Abstract

Driven by the demand for high performance and large capacity storage system of modern diverse data-intensive latency sensitive applications, Solid State Drives (SSD) built upon Triple Level Cell (TLC) flash memory have been playing an indispensable role in the storage systems of almost all computing platforms. While providing the benefit of huge storage capacity increase, TLC flash memory in the meantime has suffered from significantly degraded raw reliability and thus drastically decreased lifetime entailed as Program/Erase (P/E) cycles. In an SSD, once a flash block has endured a rated number of P/E cycles, it becomes worn out.
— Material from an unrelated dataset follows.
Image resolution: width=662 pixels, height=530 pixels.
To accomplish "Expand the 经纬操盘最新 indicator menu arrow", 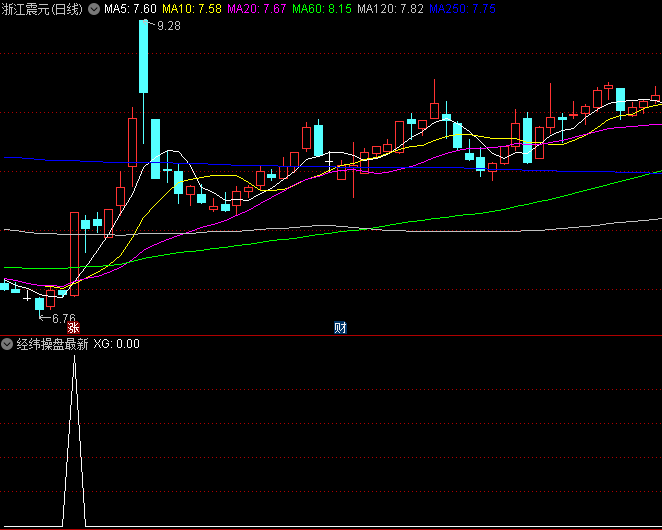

Worn out blocks are locked in the grown bad block list and then excluded from any further usage till the end of the drive, decreasing the over-provisioning space of an SSD and resultantly slowing down performance. In this work, we suggest a novel Flash Translation Layer (FTL) called Graceful Degradation FTL (GD-FTL), which smartly salvages worn-out TLC blocks by using them as Single Level Cell (SLC) blocks. Doing so brings us two-fold advantages: (1) we can always maintain a good level of over-provisioning space, preventing sharp SSD performance degradation; (2) the lifetime of SSD can be significantly extended due to the huge difference in the P/E cycles between TLC and SLC blocks. Moreover, GD-FTL causes very minimal changes to the FTL design and requires negligible implementation overheads.